WORK TO COMPLETE: Search the data for "icon". Return each matching line.

MATERIAL SHOWN:

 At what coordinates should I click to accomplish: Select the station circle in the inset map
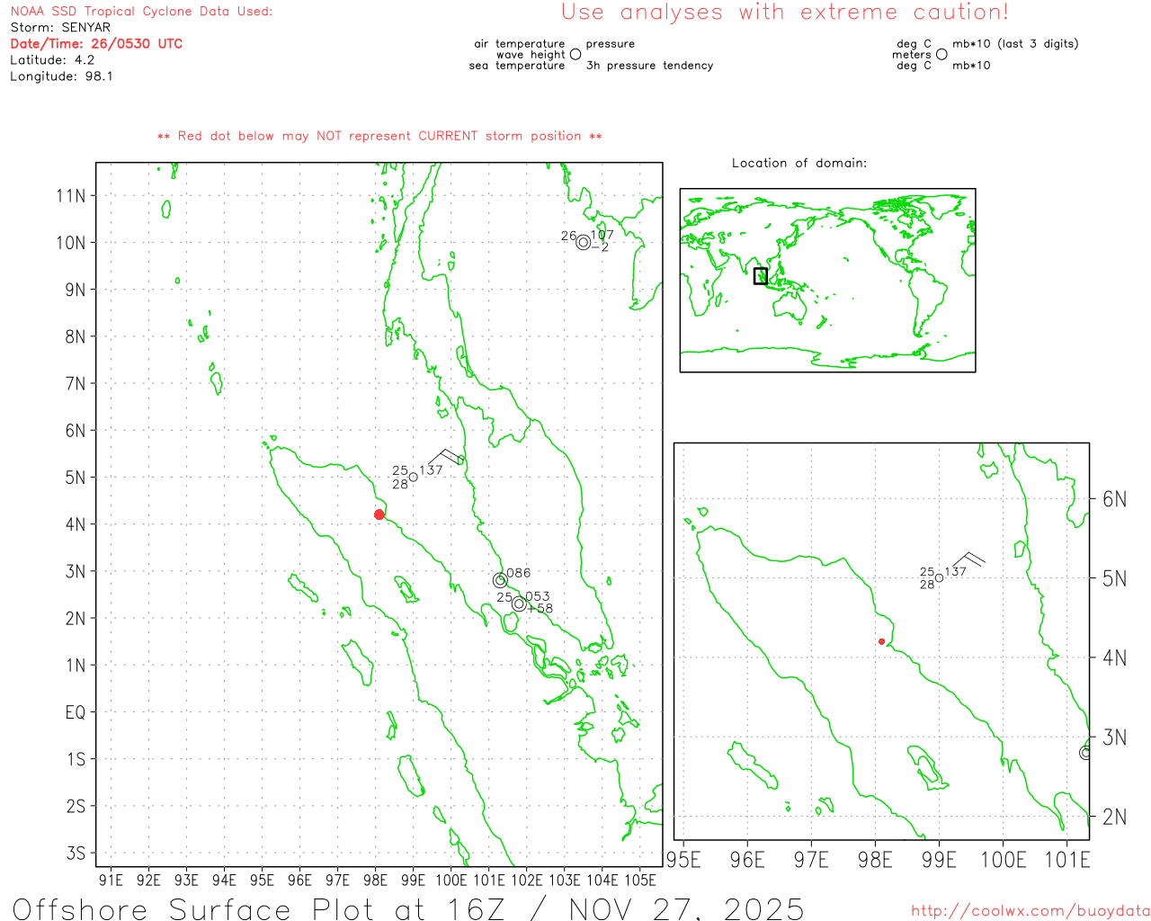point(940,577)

...

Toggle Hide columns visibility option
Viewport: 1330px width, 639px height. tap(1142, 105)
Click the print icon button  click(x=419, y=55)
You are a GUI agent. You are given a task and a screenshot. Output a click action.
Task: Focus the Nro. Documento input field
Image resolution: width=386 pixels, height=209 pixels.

* * *

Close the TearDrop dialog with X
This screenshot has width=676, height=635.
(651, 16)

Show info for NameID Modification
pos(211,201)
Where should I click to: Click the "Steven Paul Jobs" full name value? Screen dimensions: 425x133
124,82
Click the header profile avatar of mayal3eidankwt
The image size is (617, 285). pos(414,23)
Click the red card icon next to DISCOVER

WRITTEN ANSWER:
Click the print icon button  click(x=419, y=55)
Click the red card icon next to DISCOVER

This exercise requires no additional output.